Tuesday, October 17, 2006

Art School Confidential: Mini-Review

Terry Zwigoff's Art School Confidential crept onto DVD shelves last week. Having heard impossibly mixed reviews, I went in with relatively low expectations and was pleasantly surprised. I enjoyed this presentation of the art school environment... it came pretty close to my own experience. Granted, I was at art school for graphic design, not painting, and we hardly had the specific "types" that they present (as designers, we have our own types), but the general atmosphere full of inane critiques from classmates, burned out instructors, bad art and BS was right on. One quick-as-lightening moment matter-of-factly handles the should-have-known better pinch of small betrayal that occurs when a trusted teacher casually turns on your work—at some point that has happened to everyone I know, from architect to illustrator and everyone in between.
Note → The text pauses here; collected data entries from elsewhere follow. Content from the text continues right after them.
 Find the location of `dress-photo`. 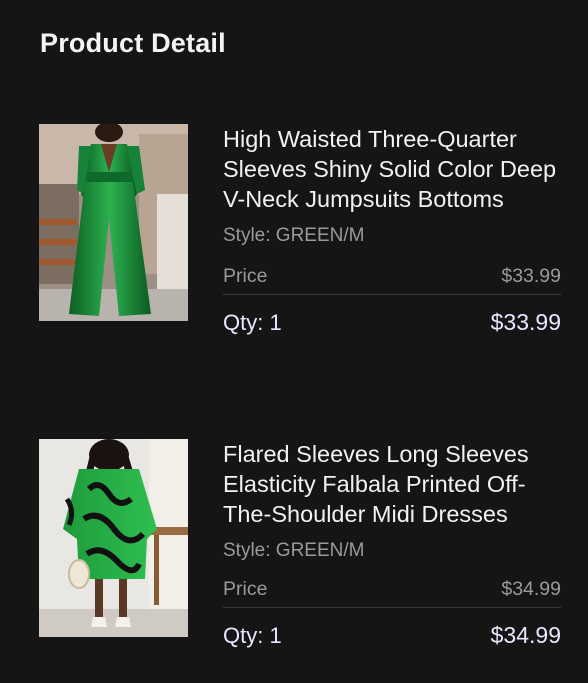

dress-photo is located at coordinates (114, 538).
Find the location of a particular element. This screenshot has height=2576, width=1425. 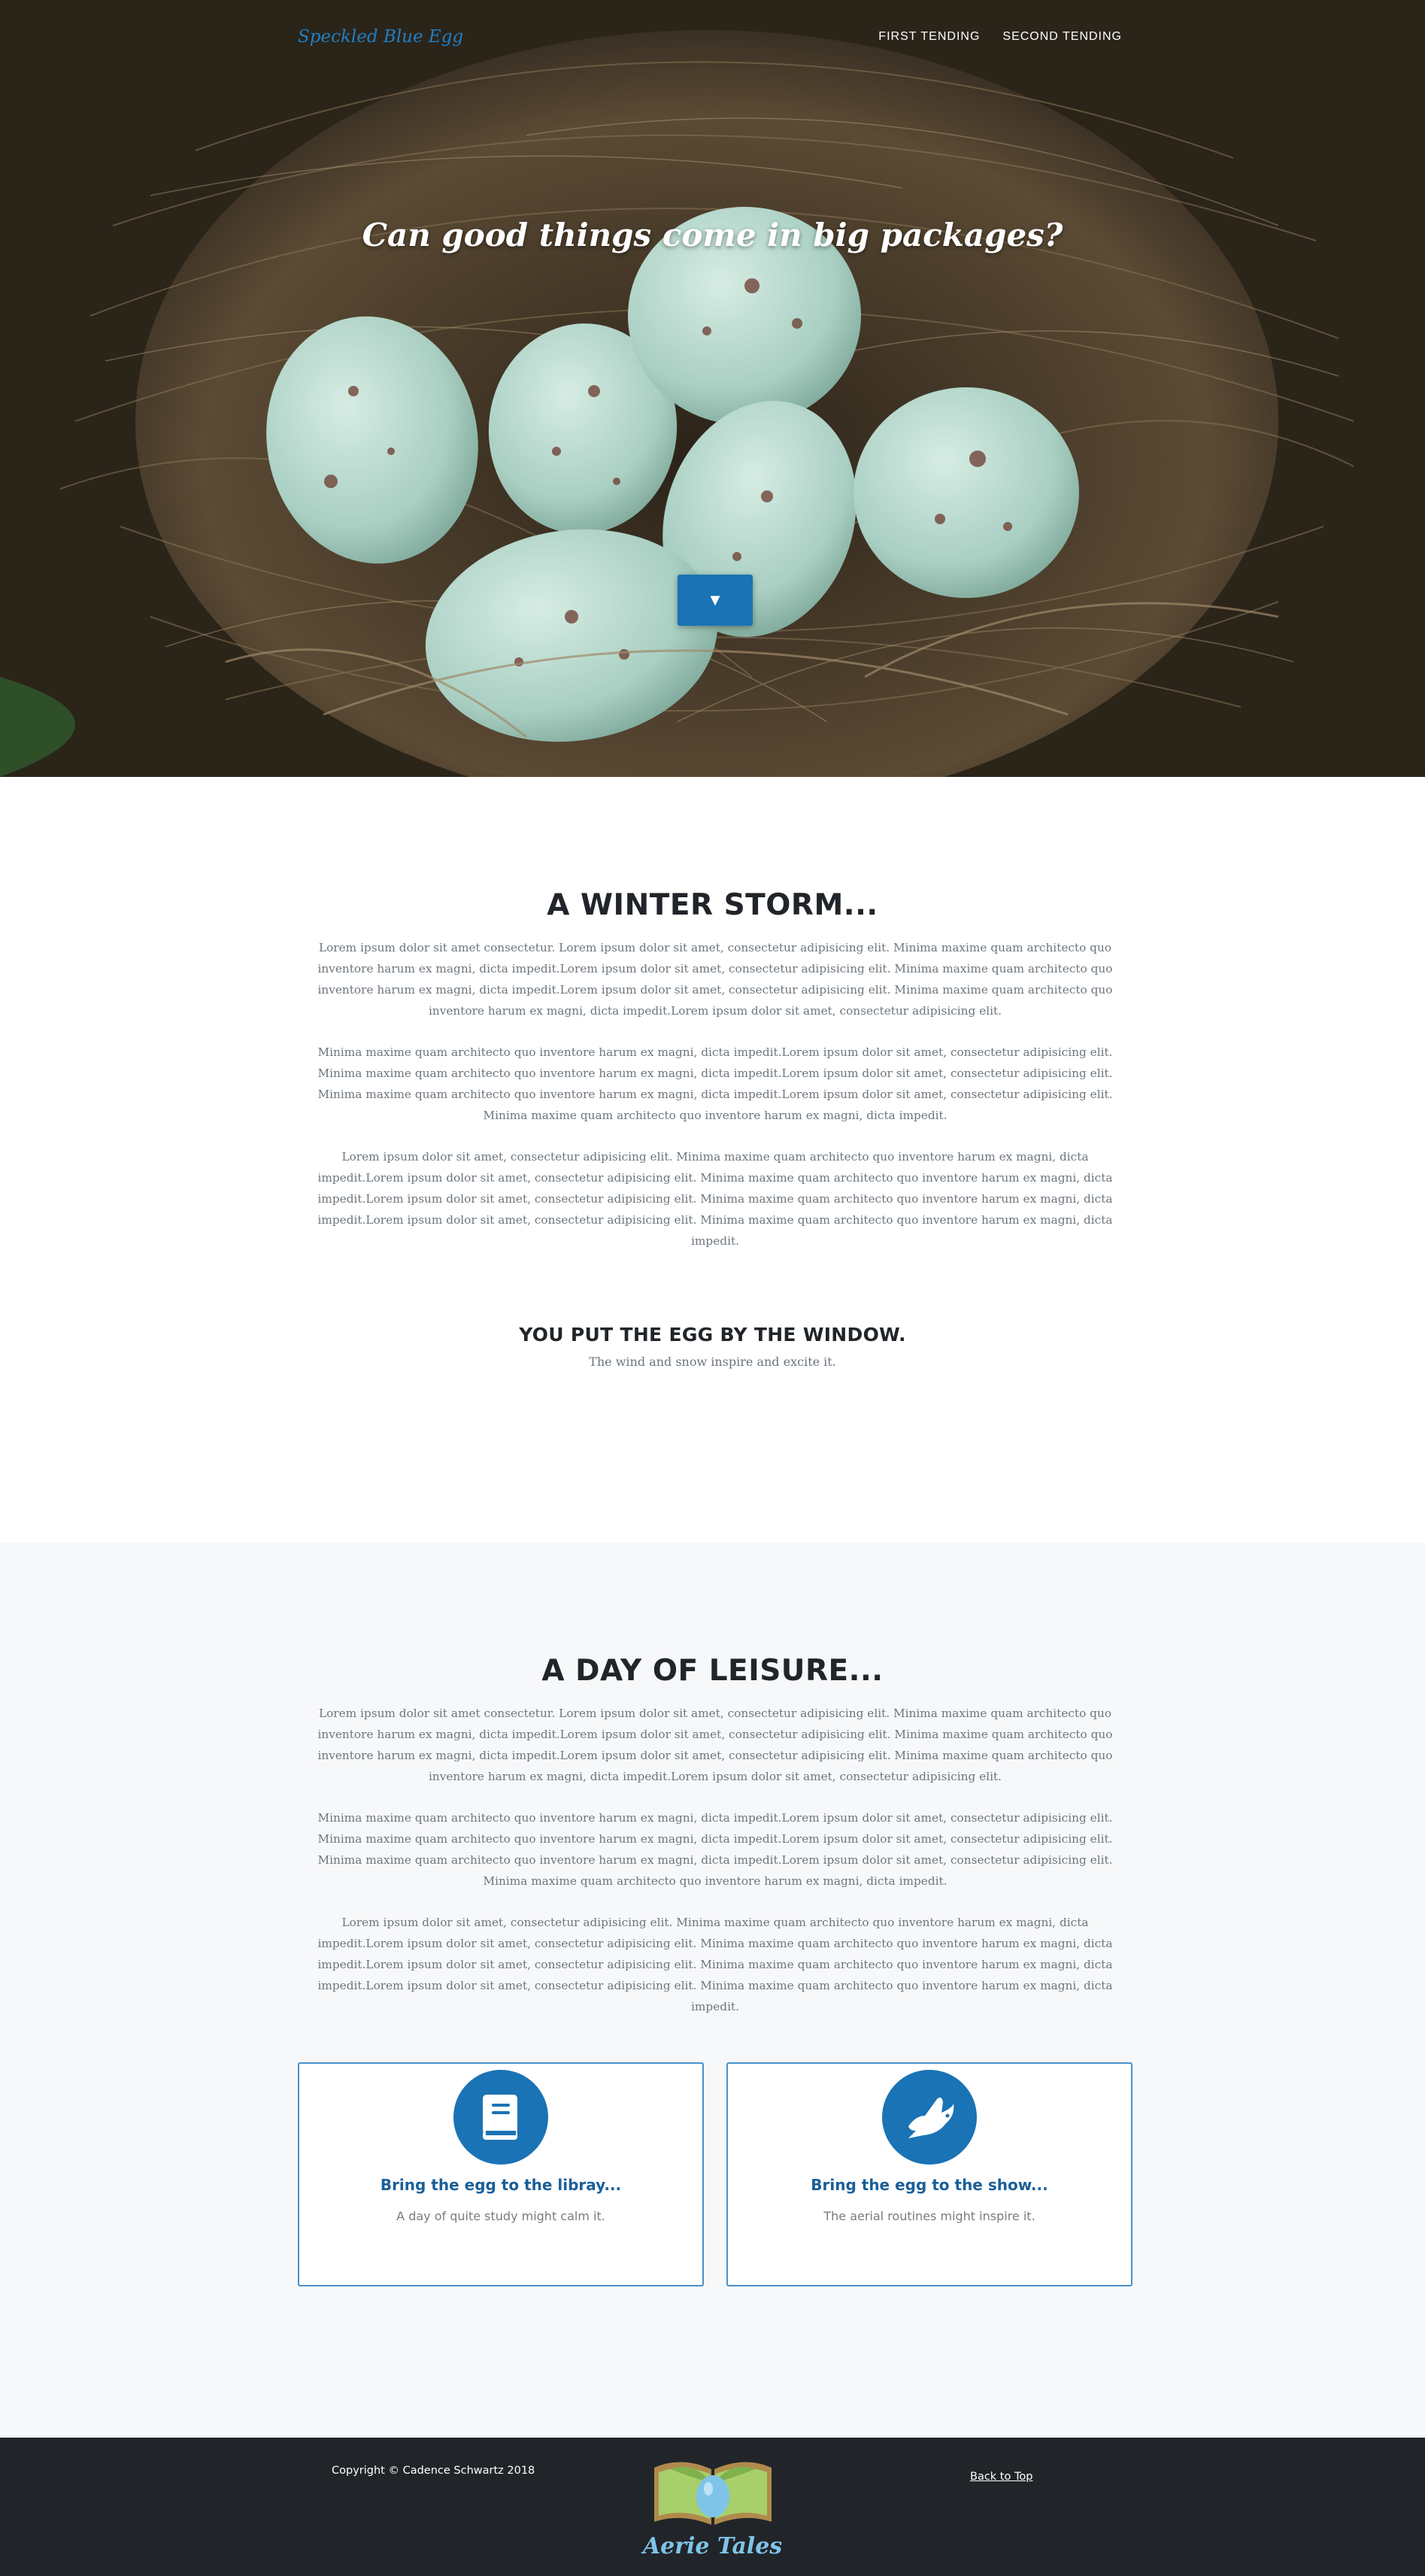

brand-logo-link: Speckled Blue Egg is located at coordinates (380, 37).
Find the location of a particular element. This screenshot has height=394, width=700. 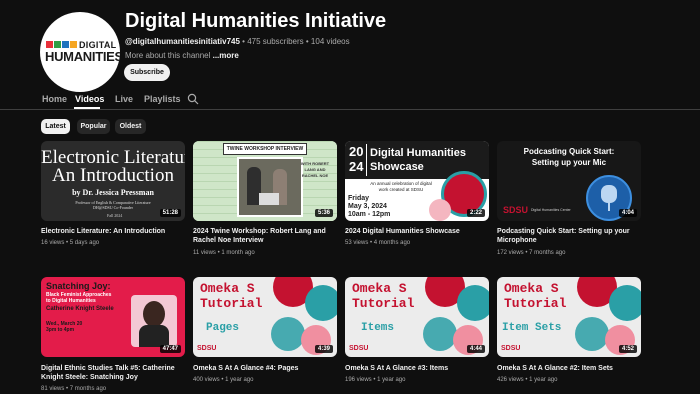

channel-about: More about this channel ...more is located at coordinates (182, 56).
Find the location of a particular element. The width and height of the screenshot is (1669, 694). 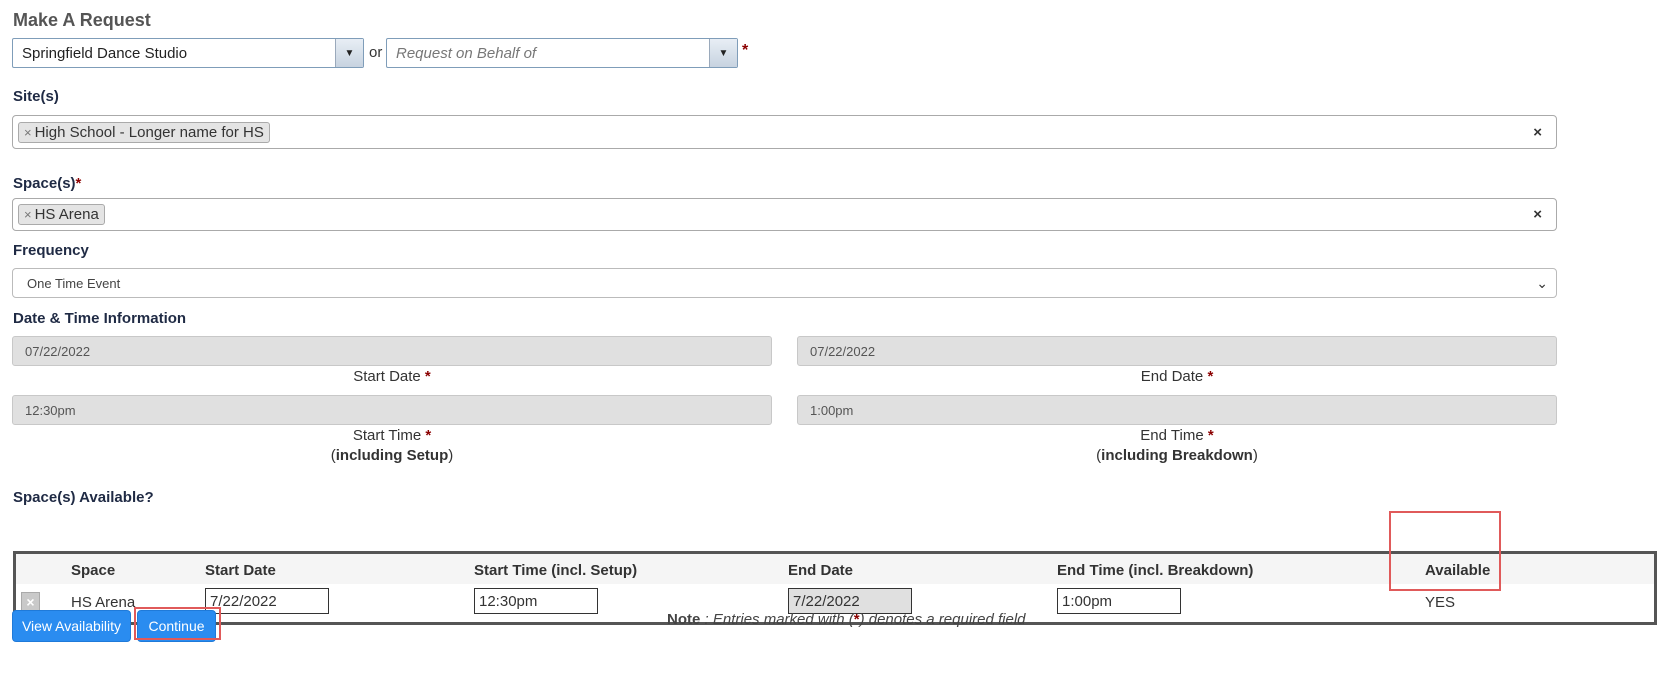

frequency-value: One Time Event is located at coordinates (74, 283).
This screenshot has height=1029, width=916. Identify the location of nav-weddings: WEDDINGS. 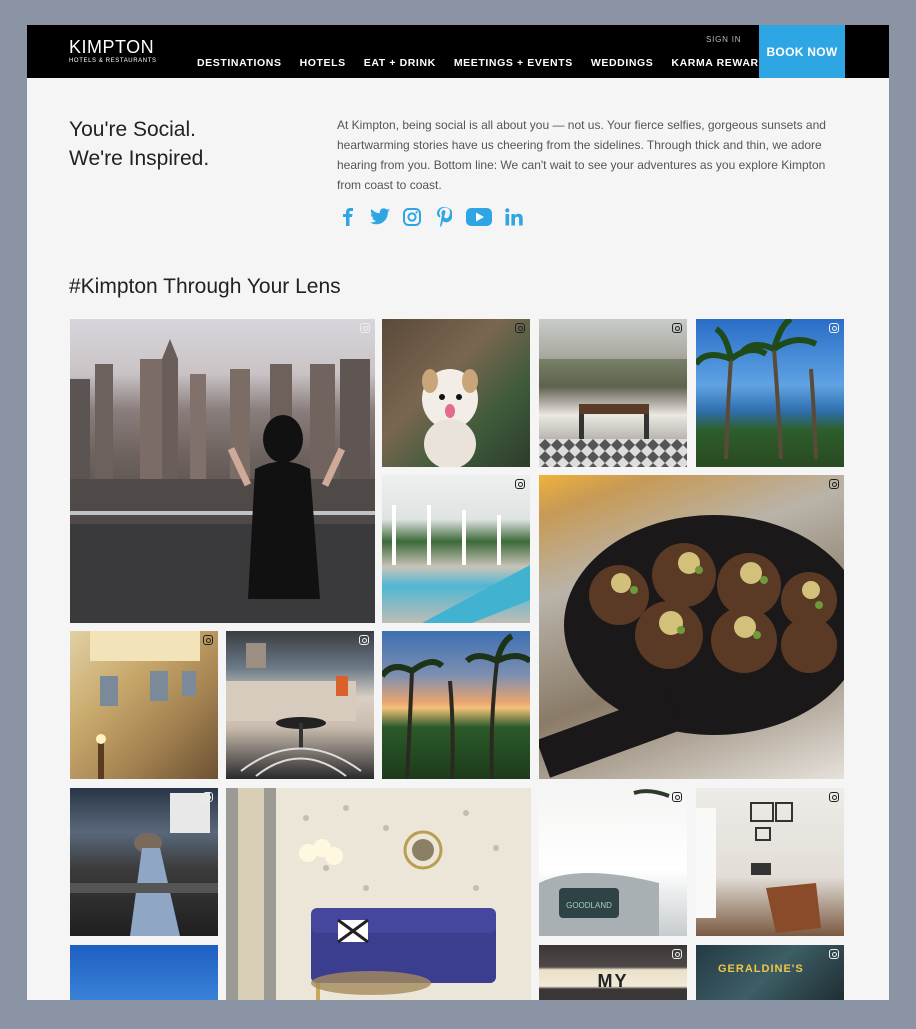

Sure, the whole thing derails near the end when the Strathmore Strangler plot kicks in, but it was pretty clear about halfway through that there was no way to end a tale of an ordinary art school experience without some sort of departure from reality. Graduating from art school was incredibly anti-climactic—we were all dumped out into the world, half-trained, confused about what makes good design, and confronted with grim job statistics. While the line "only one out of one hundred of you will ever make a living as an artist" is perhaps more relevant to fine artists, there is plenty of hard luck in design as well, and a certain percentage of every class eventually abandons the industry. Presenting a realistic end would have sucked all the fun right out of the film, so they go a little wild. Understandable. At any rate, if you've ever gone to art school, the film is worth a rent.